Biological consequences of DNA damage introduced in bacteriophage PM2 DNA by hydrogen peroxide-mediated free radical reactions

In order to study the biological consequences of DNA damage induced by H₂O₂-mediated free radical reactions, DNA from bacteriophage PM2 was exposed to H₂O₂, Fe³⁺-citrate and ascorbate either alone or in combination. Induction of DNA lesions was determined as well as the biological activity of the phage DNA. Exposure to H₂O₂ alone resulted in max. 0.2 single-strand breaks per molecule; in the presence of Fe³⁺-citrate, the yield was ~4-fold higher.
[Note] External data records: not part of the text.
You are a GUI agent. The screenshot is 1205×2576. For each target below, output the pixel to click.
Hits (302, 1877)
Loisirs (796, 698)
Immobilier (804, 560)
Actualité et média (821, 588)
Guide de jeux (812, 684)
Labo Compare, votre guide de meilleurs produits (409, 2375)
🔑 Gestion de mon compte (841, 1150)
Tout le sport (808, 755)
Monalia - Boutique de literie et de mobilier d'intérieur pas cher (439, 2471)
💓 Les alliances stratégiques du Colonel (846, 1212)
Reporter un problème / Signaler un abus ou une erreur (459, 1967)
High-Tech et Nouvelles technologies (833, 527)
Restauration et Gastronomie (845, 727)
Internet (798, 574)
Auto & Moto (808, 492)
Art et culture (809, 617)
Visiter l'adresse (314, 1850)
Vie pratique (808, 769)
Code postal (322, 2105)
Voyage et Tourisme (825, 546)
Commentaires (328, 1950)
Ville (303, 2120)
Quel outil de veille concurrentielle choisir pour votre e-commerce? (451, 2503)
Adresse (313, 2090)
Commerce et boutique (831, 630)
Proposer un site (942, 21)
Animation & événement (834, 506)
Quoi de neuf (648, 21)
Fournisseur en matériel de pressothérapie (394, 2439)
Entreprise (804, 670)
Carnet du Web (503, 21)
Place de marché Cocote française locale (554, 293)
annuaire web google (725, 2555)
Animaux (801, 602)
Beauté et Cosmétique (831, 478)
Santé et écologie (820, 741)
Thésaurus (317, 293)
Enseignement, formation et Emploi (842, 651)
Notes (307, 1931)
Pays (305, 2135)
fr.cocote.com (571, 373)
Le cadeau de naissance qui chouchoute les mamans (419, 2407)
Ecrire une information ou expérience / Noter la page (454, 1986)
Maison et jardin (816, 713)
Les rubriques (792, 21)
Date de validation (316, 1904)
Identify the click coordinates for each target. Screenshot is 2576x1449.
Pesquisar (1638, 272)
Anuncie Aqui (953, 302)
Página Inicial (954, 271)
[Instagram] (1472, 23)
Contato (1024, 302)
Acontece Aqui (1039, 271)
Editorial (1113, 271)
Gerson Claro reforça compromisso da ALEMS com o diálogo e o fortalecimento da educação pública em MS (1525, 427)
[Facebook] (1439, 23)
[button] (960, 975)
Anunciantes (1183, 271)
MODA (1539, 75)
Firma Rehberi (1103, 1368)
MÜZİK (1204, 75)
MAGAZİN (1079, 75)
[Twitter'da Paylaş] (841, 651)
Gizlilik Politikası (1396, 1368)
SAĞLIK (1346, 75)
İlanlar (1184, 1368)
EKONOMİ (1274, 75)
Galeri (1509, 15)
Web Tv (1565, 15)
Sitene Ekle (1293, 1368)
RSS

Under both conditions no double-strand breaks could be detected and the biological activity was not diminished. This indicates that low levels of single-strand breaks as generated by H₂O₂/Fe³⁺-citrate do not inactivate PM2 DNA. Exposure to ascorbate in the presence Fe³⁺-citrate resulted in extensive induction of single-strand breaks. However, at ascorbate concentration where ~3 single-strand breaks per molecule were induced, again no double-strand breaks could be detected and the biological activity of the DNA was not diminished. At 5 mM ascorbate, single-strand breaks were above the detection limit. Under these conditions, 0.02 double-strand breaks were induced and the biological activity was reduced to 50%. The contribution of double-strand breaks to biological inactivation was calculated to be ~3%. When PM2 DNA was exposed to H₂O₂ in the presence of ascorbate/Fe³⁺-citrate, a typical biphasic dose-effect relationship was observed both for the induction of double-strand breaks and biological inactivation, suggesting that one or more reactive species sensitive to H₂O₂ play a critical role. The .OH scavenger t-butanol appeared to be relatively inefficient in protecting PM2 DNA, which may indicate that other reactive species than .OH are involved. Our data suggest that other reactive species than .OH, such as the ferryl ion, are involved in H₂O₂-mediated DNA damage induction and biological inactivation.